The singer took some time away from performing in 2016 to deal with mental health issues that arose from her diagnosis of lupus.
“I want to be proactive and focus on maintaining my health and happiness and have decided that the best way forward is to take some time off,” she told People magazine. “I know I am not alone by sharing this, I hope others will be encouraged to address their own issues.”
11. Kerry Washington
Her message: Therapy sessions should be considered as vital as dental appointments.
The “Scandal” star says she has learned a lot from therapy sessions, which she started as a teen when battling a severe eating disorder.
“My brain and my heart are really important to me,” Washington shared in an interview with Glamour. “I don’t know why I wouldn’t seek help to have those things be as healthy as my teeth. I go to the dentist. So why wouldn’t I go to a shrink?”
12. Emma Stone
Her message: Find ways to bolster your own self-esteem.
When Stone was a child, she wrote a book for herself to help with her anxiety, which she has since said, along with therapy appointments, helped her manage her anxiety.

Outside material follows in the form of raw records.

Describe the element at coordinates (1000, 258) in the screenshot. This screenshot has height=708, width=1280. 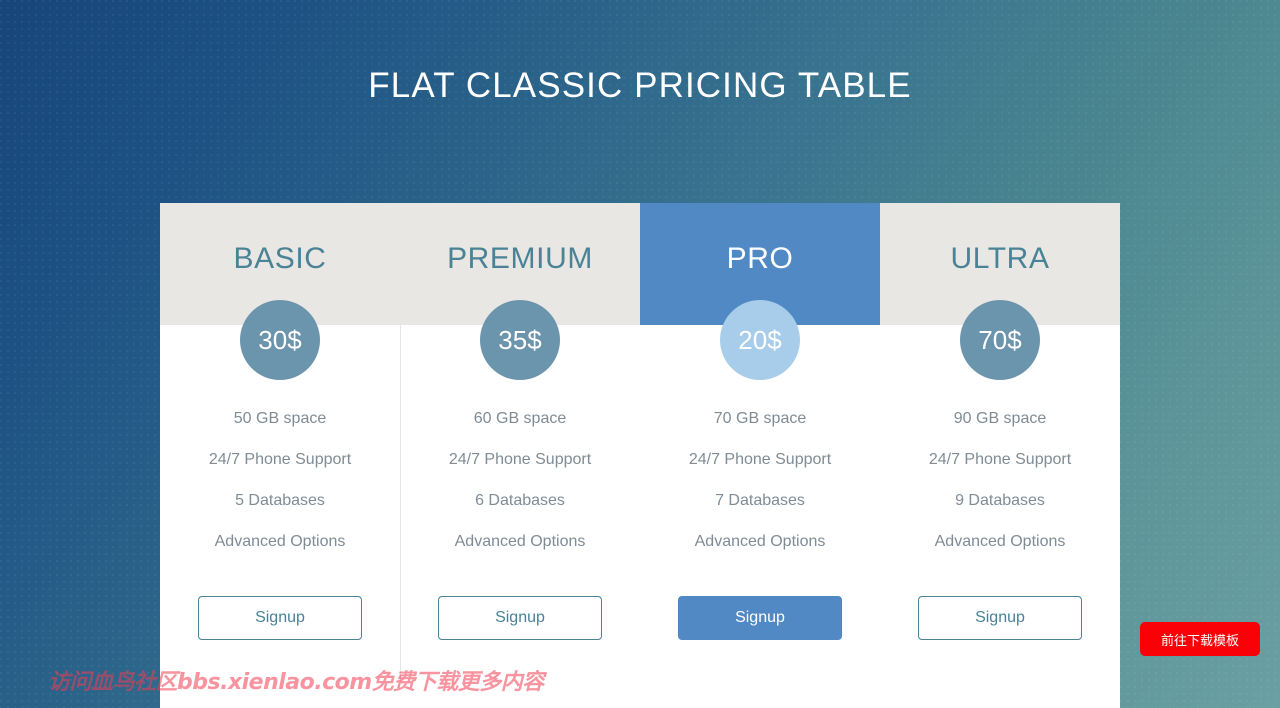
I see `plan-name: ULTRA` at that location.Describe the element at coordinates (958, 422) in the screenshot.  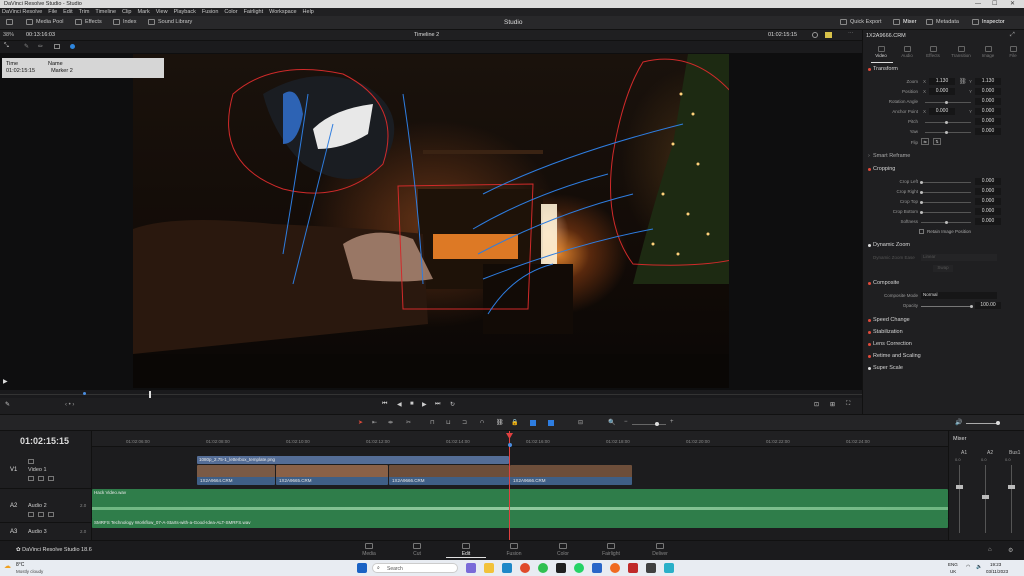
I see `volume-icon: 🔊` at that location.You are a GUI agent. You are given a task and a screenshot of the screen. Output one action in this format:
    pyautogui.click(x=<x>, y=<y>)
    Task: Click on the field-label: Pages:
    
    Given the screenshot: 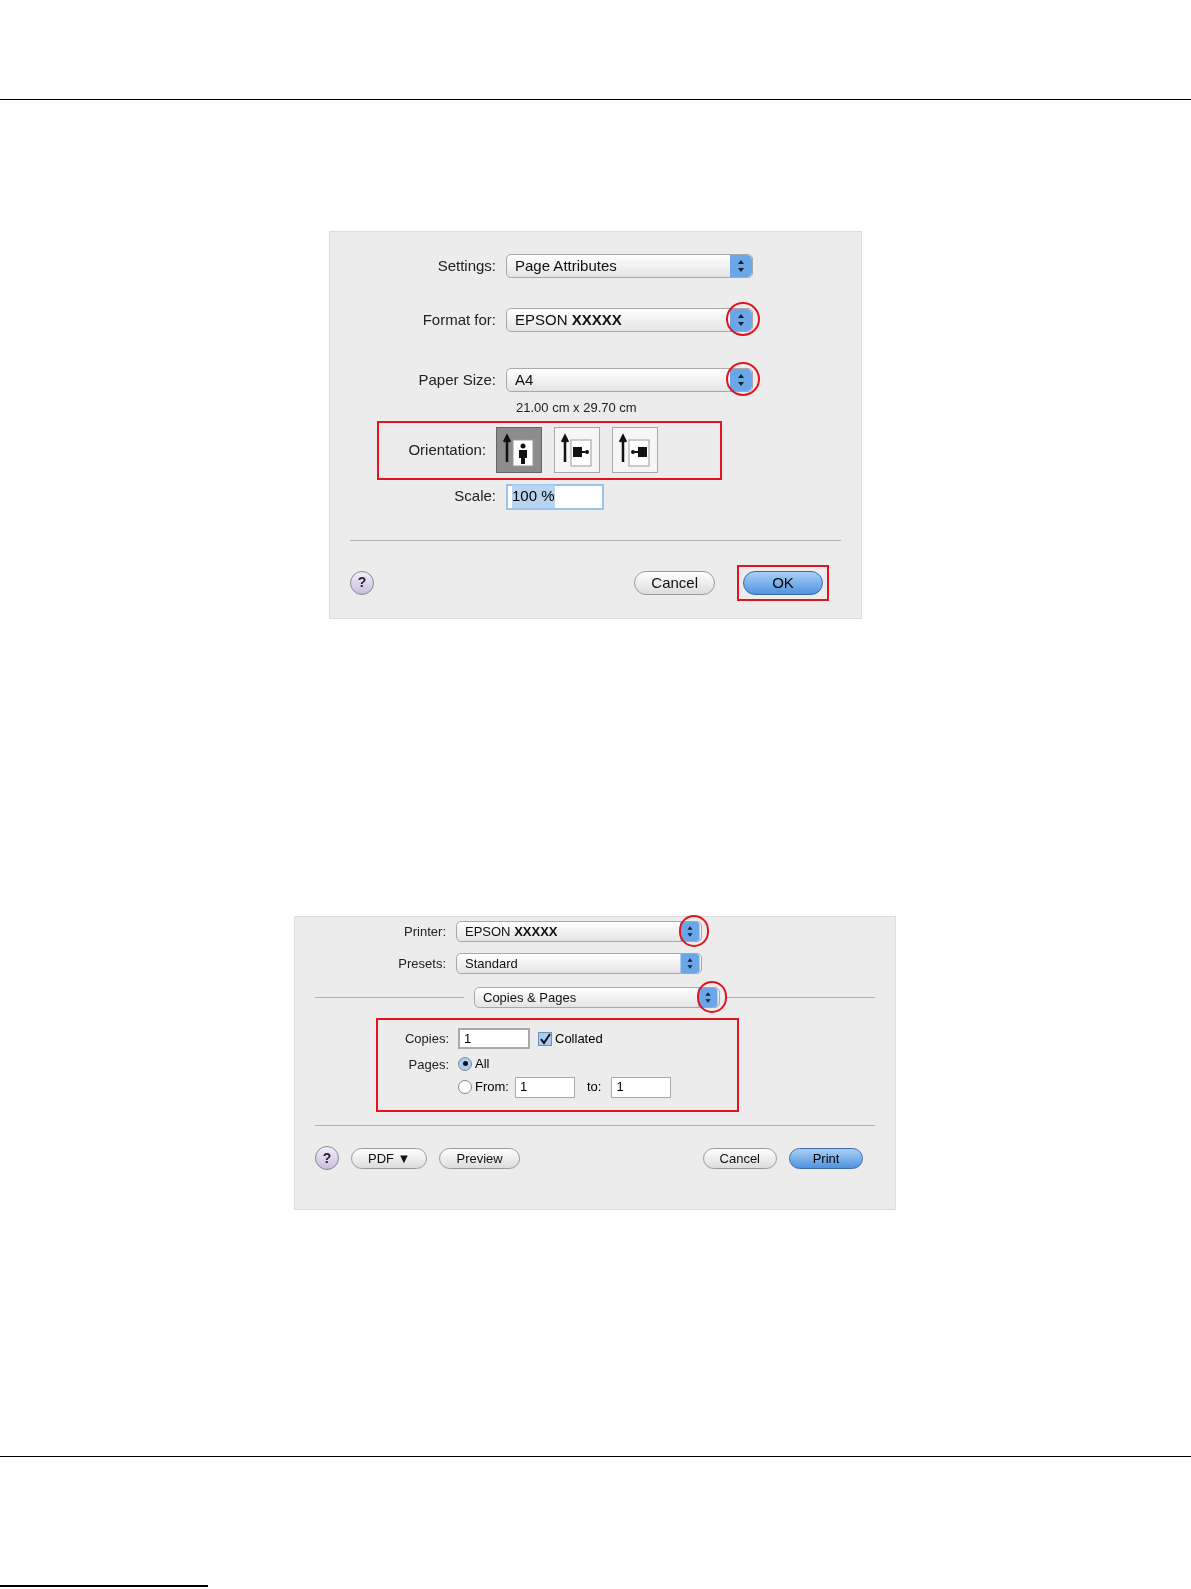 What is the action you would take?
    pyautogui.click(x=428, y=1065)
    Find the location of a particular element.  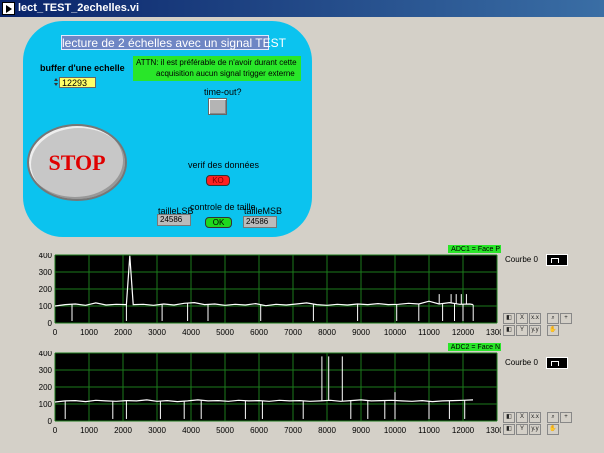

graph2-zoom-icon: ⌕ is located at coordinates (553, 418).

“I wrote this book called ‘I Am Bigger Than My Anxiety’ that I still have. I drew a little green monster on my shoulder that speaks to me in my ear and tells me all these things that aren’t true,” Stone told Rolling Stone. “And every time I listen to it, it grows bigger. If I listen to it enough, it crushes me. But if I turn my head and keep doing what I’m doing – let it speak to me, but don’t give it the credit it needs – then it shrinks down and fades away.”
13. Chance the Rapper
His message: The black community needs to be more open about mental health.
When Chance the Rapper (aka Chancelor Bennett) faced anxiety, he realized he didn’t have mental health mentors to connect with.

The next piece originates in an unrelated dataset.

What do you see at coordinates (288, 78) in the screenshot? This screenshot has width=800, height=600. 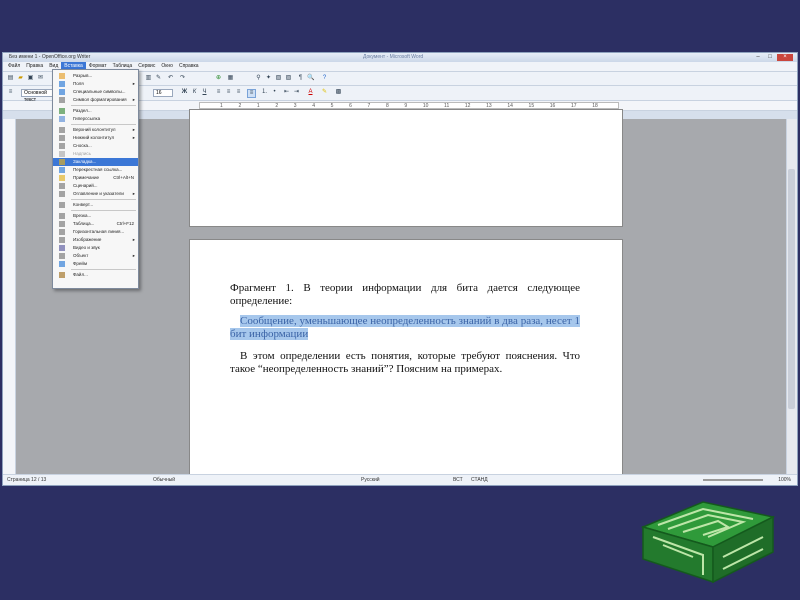 I see `datasources-icon: ▨` at bounding box center [288, 78].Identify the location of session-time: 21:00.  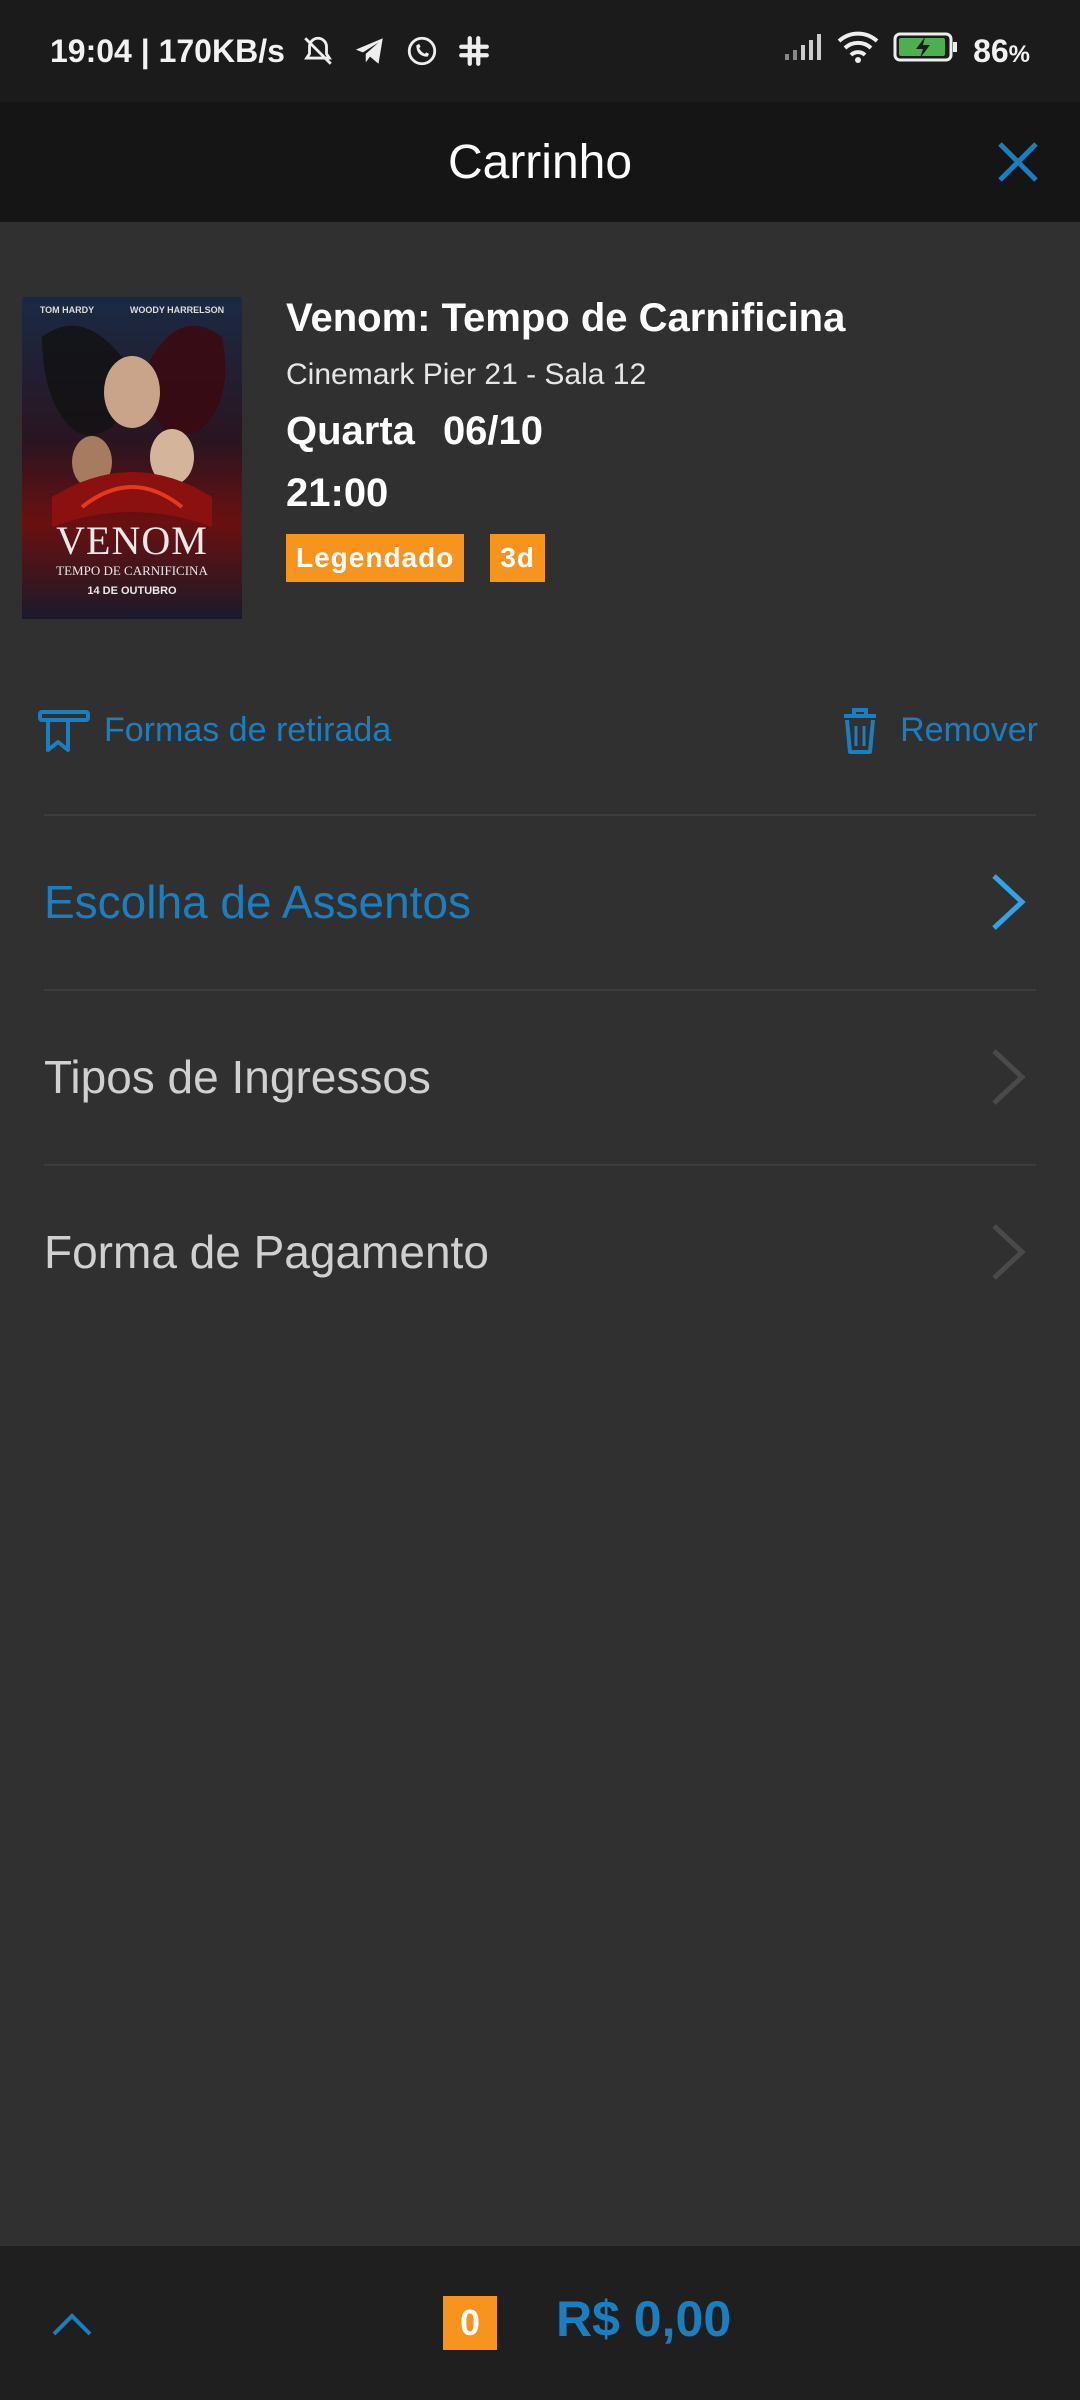
(338, 493).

“I think anxiety is also something that I’m just now being exposed to,” the musician said in the interview with Complex magazine. “A really big conversation and idea that I’m getting introduced to right now is black mental health. ’Cause for a long time that wasn’t a thing that we talked about. I don’t remember it. I don’t remember people talking about anxiety; I don’t remember, when I was growing up, that really being a thing.”
14. Chrissy Teigen
Her message: Mental illness isn’t always obvious.

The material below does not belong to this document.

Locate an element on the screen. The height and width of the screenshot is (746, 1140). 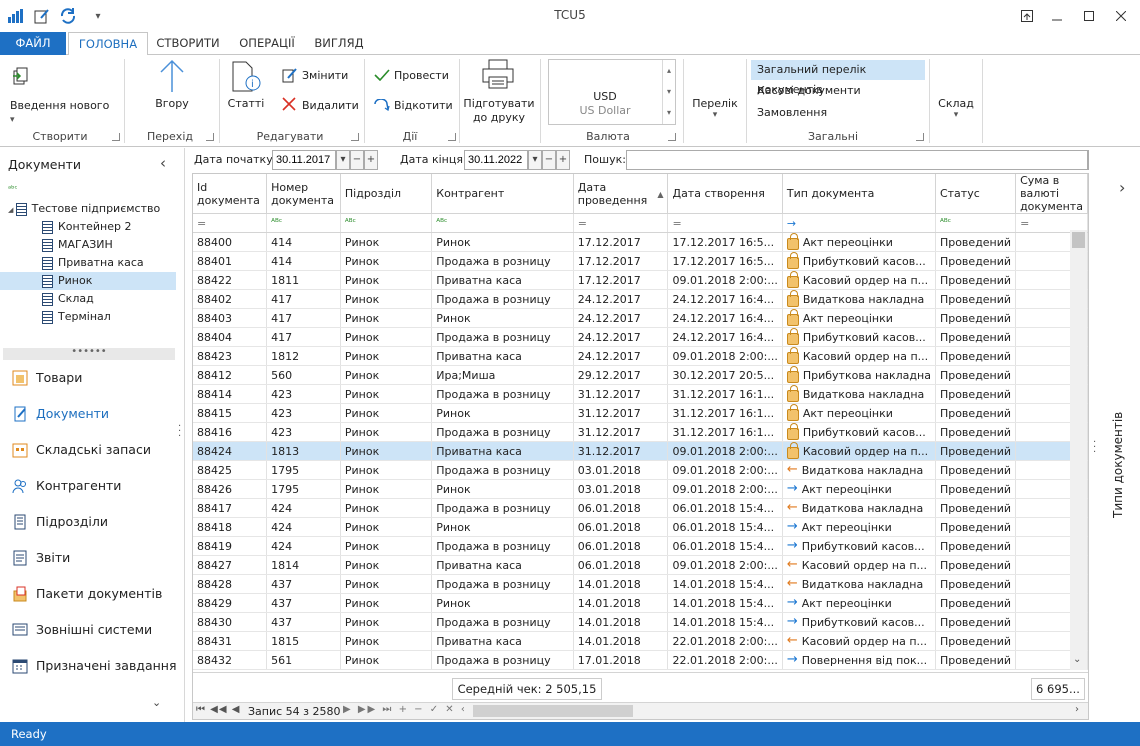
general-orders-button: Замовлення is located at coordinates (792, 112).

Mental illness often manifests as different symptoms in different people and, as a result, can be difficult to self-diagnose. “I blamed whatever stress or detachment or sadness I was feeling at that time on the fact that there were so many odd circumstances,” Teigen wrote in a 2017 essay for Glamour. Eventually Teigen’s doctor diagnosed her with postpartum depression and anxiety.
“I started taking an antidepressant, which helped,” she wrote in the article. “And I started sharing the news with friends and family — I felt like everyone deserved an explanation, and I didn’t know how else to say it other than the only way I know: just saying it.